This study aims to compare the efficacy and tolerability of standard versus accelerated rTMS protocols as supplementary treatments for patients with TRD
24 patients diagnosed with major depressive episodes (either unipolar or bipolar) and classified as partial responders or non-responders to adequate pharmacological treatment were randomized into two groups. One group received standard rTMS (one session daily, five days a week, over four weeks; n=9), while the other underwent accelerated rTMS (two sessions daily, five days a week, over two weeks; n=15). Both groups were treated on the left dorsolateral prefrontal cortex with high-frequency stimulation (10 Hz) at 120% of the motor threshold, delivering 3000 pulses per session. Primary outcome measures included scores from the Hamilton Depression Rating Scale (HAM-D), Montgomery-Åsberg Depression Rating Scale (MADRS), and Clinical Global Impressions-Severity (CGI-S) at baseline (T0), post-treatment (T1), and during follow-ups at one month (T2) and three months (T3). Tolerability was assessed based on reported adverse effects. Paired Samples t-Test was employed for continuous variable comparisons, while t-Test was used to analyze differences between groups.
Analysis of the overall sample revealed a significant reduction in HAM-D, MADRS, and CGI-S scores from T0 to T1 (p<0.001). These improvements were maintained at the one-month and three-month follow-ups (T1 vs T2: p=0.726, p=1.00, p=0.803; T2 vs T3: p=0.105, p=0.594, p=0.653). No significant differences were observed in response and remission rates between the two protocols (T1: p=0.722; T2: p=0.727; T3: p=0.979).

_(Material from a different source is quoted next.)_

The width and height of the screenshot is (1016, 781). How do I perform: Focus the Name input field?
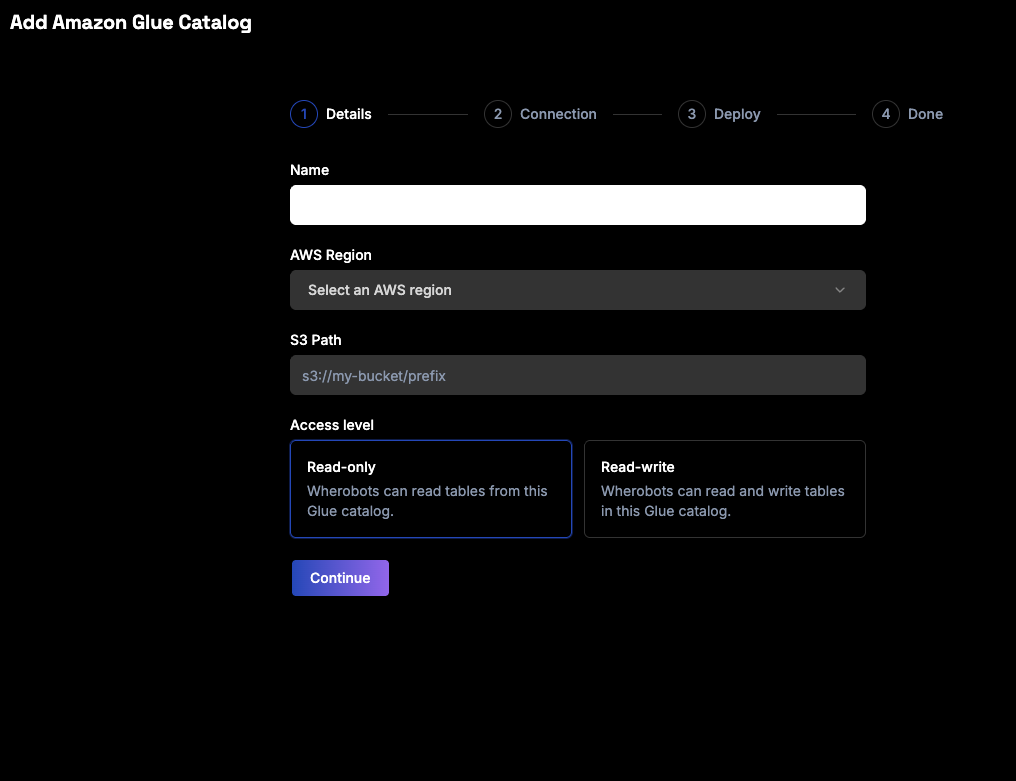tap(577, 205)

The only reported side effect was mild, transient headaches during stimulation, with a minimal dropout rate (0.25%).
These preliminary findings align with previous literature, suggesting similar efficacy and tolerability between accelerated and standard rTMS protocols. Future studies with larger, controlled, and blinded designs are warranted to validate these results and explore treatment parameters for accelerated rTMS.